Peterson is Iran sweeping into a post-Saddam Iraq. He’s offering structure to those who desperately need it to explain their struggles, just as Iraqis have been craving a strong hand to govern them.
The lesson here is not that Sam should not have dispelled the bad magic of supernatural belief. Neither is it that Jordan is being opportunistic. I think he’s as surprised as anyone that people are so eager to hear him speak.
The lesson is that most humans need structure, and Sam made a mistake in assuming that more people were like him (or me) in being able to erect an existential scaffolding of our own making. Most people can’t do that. And even for those who might be able to, it’s likely to require a process.
Iraqis are just as capable of self-government as anyone else on Earth. Just as former Christians are plenty capable of secular and existential meaning creation. But it takes time.
He also thought that well-constructed conversations could solve all disagreements.
Summary
Harris was too optimistic about the ability for people to construct their own meaning once false structures had been removed.
That miscalculation left people 1) feeling empty, and 2) feeling weak and ashamed that they did need something.
Peterson’s message suddenly started resonating because it was precisely the structure that could fill the void left by the New Atheists.
Sam (and others) are now frustrated that Peterson acolytes might have just swapped one religion for another, and/or left the door open to other fallacious beliefs.

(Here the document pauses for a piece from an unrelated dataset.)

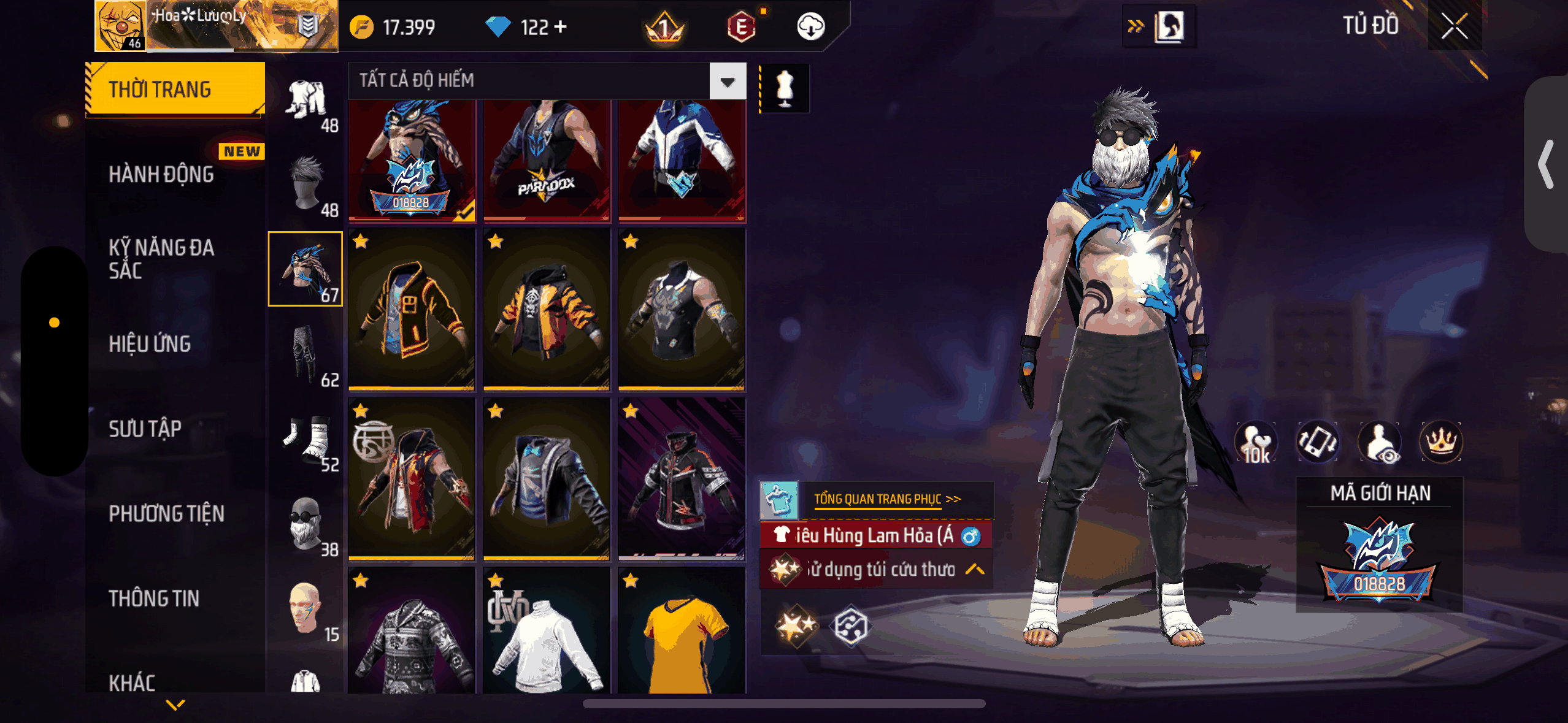Choose the blue and white jacket
The image size is (1568, 723).
tap(682, 159)
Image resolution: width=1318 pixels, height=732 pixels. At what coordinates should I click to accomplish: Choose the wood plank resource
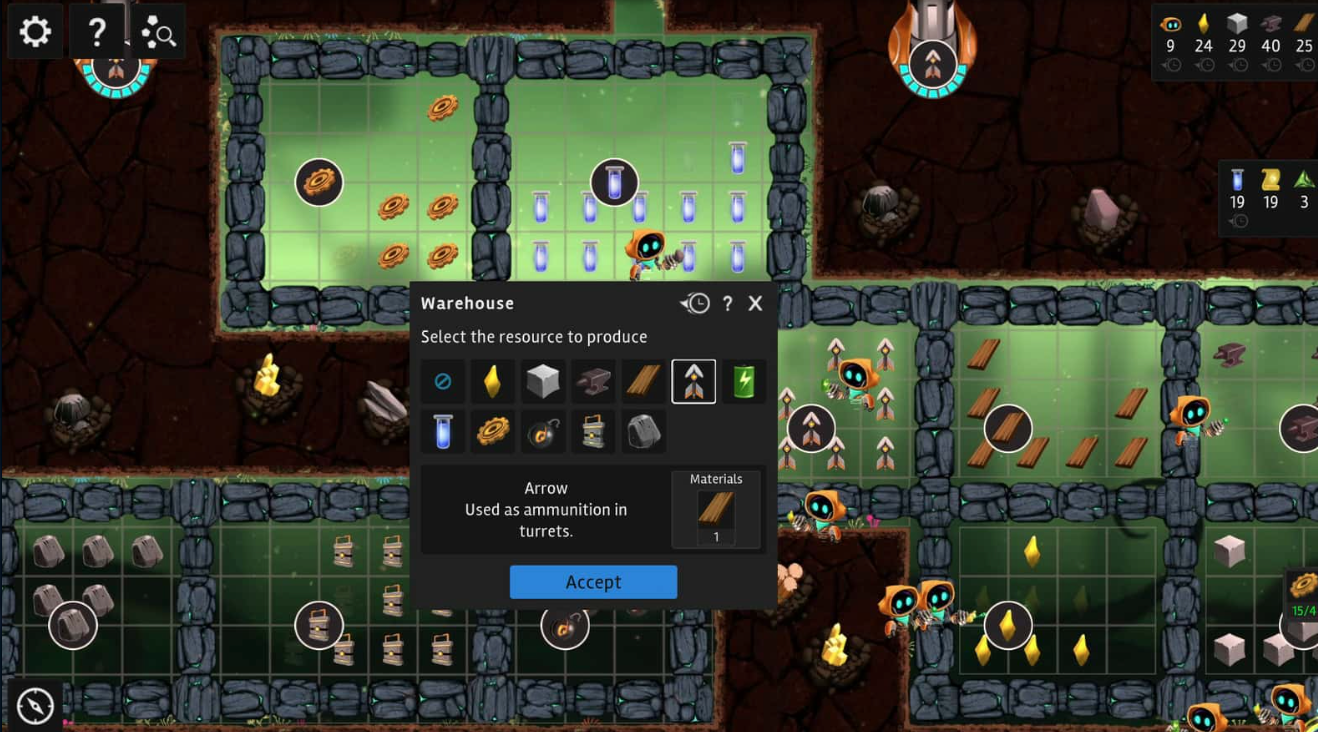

I think Sam is one of the top living intellectuals in the world, by the way. I have massive respect for him. This is not an attack on what he did, but rather an explanation of what happened afterwards.
I disagree significantly with Jordan Peterson on major topics, and particularly his flirtation with what I consider to be numerology, but I do think he is fundamentally a good person who is trying to help people. And I think he’s tapped into something powerful in the lack of meaning in the lives of young men.